Pierre est un “ours chaleureux”. C’est un type qui a acquis une forme de sagesse. Il a par exemple, contrairement à Jean, tourné le dos à l’argent en abandonnant la médecine lucrative pour une autre qui l’est nettement moins. Il sait que l’argent “ça ne se mange pas”, et tout ça impressionne Mathieu qui, sans qu’il n’en dise rien, découvre un type qui lui plaît. Mathieu, lui, est un garçon déterminé. Il a traversé l’Atlantique pour voir qui sont ses frères et est bien décidé à les
rencontrer. Son obstination, son esprit vif et aussi la part d’enfance qu’il a en lui (nous y voilà) plaisent aussi assez vite à Pierre qui, malgré les problèmes que cela lui pose, se résout à l’aider. Mais les choses se passent très mal avec les frères de Mathieu et celui-ci trouve refuge auprès de Pierre, de sa femme, Angie et de leur fille, Bettina, qui pourraient même bientôt devenir pour lui une famille de substitution.
Jusqu’à cette découverte… qu’il serait bien dommage pour le spectateur de dévoiler ici.
Mon opinion
Le roman de Jean-Paul Dubois, "Si ce livre pouvait me rapprocher de toi" a été une source d'inspiration pour le réalisateur/scénariste.

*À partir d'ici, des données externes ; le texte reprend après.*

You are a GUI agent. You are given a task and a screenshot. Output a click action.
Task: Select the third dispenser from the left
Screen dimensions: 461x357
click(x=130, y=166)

Le film aborde un sujet grave, douloureux et essentiel, connaître ses racines. Tout en pudeur et réserve extrême la subtilité du scénario traite du secret, jusqu'à la toute fin du film et la révélation finale. Aucun pathos. Juste une exposition de faits.

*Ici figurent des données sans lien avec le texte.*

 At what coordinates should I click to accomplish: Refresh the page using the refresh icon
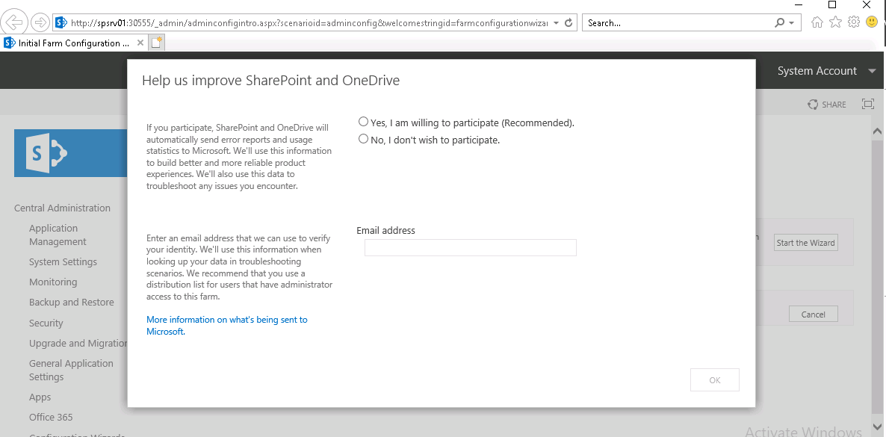570,22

Des plans d'une grande beauté. Quand le principal protagoniste, filmé de dos regarde le lac. Une autre encore, sur un balcon après une nuit trop arrosée, ou celle d'un regard insistant au travers d'un rétroviseur. Des scènes toutes simples et magnifiques.
L'autre réussite du film, vient d'un casting absolument remarquable. Pour ma part, la découverte de grandes actrices canadiennes. La très belle et convaincante Catherine Léan, et la non moins remarquable Marie-Thérèse Fortin. Deux jeunes acteurs, Pierre-Yves Cardinal déjà connu pour deux apparitions chez Xavier Dolan et Patrick Hivon.
Avec aussi le formidable Gabriel Arcand dans un rôle d'une grande intensité.
Et enfin Pierre Deladonchamps, de toutes les scènes. Il est surprenant. À la fois touchant, timide et déterminé il fait preuve d'un grand talent et bouleverse par son seul regard.